▶ The task: Every line in the data below that has the word "will" should be returned.

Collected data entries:
= = = =
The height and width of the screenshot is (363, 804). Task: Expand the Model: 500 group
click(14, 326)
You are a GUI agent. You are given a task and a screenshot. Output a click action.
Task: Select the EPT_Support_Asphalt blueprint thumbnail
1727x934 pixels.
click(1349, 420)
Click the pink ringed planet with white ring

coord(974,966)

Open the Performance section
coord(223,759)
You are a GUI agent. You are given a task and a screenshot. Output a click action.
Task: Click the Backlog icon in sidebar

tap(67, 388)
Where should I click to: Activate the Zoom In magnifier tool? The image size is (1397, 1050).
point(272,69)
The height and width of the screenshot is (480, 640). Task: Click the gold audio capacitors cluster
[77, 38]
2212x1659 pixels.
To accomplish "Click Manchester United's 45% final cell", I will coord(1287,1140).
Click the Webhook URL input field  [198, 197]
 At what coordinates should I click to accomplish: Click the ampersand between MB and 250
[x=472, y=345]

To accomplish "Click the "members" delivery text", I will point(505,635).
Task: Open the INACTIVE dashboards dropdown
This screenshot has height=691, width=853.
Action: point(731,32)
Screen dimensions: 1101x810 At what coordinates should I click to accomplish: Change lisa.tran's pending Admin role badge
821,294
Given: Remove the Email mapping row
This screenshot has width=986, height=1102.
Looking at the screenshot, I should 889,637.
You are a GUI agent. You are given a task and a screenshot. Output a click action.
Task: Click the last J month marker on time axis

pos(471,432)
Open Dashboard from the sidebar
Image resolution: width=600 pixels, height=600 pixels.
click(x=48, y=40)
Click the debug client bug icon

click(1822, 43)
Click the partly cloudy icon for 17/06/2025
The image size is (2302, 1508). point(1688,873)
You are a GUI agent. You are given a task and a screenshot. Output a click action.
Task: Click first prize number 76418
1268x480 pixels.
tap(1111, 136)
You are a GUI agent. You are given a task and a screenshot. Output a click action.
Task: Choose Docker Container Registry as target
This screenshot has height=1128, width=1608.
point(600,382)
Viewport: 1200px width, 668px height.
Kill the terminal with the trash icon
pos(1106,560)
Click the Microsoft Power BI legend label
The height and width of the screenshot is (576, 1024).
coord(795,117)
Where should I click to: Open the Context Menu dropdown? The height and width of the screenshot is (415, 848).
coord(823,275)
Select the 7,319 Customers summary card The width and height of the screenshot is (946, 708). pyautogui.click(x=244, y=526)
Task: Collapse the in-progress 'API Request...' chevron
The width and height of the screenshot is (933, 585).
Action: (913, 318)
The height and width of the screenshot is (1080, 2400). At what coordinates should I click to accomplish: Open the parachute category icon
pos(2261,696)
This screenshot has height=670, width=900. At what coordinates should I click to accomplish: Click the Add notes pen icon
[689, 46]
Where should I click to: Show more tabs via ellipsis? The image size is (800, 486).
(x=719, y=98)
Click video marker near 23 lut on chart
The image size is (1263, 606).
= = = =
▶ Exercise response:
To accomplish "Click Manchester United's 45% final cell", I will coord(1287,1140).
To accomplish "Click the "members" delivery text", I will point(505,635).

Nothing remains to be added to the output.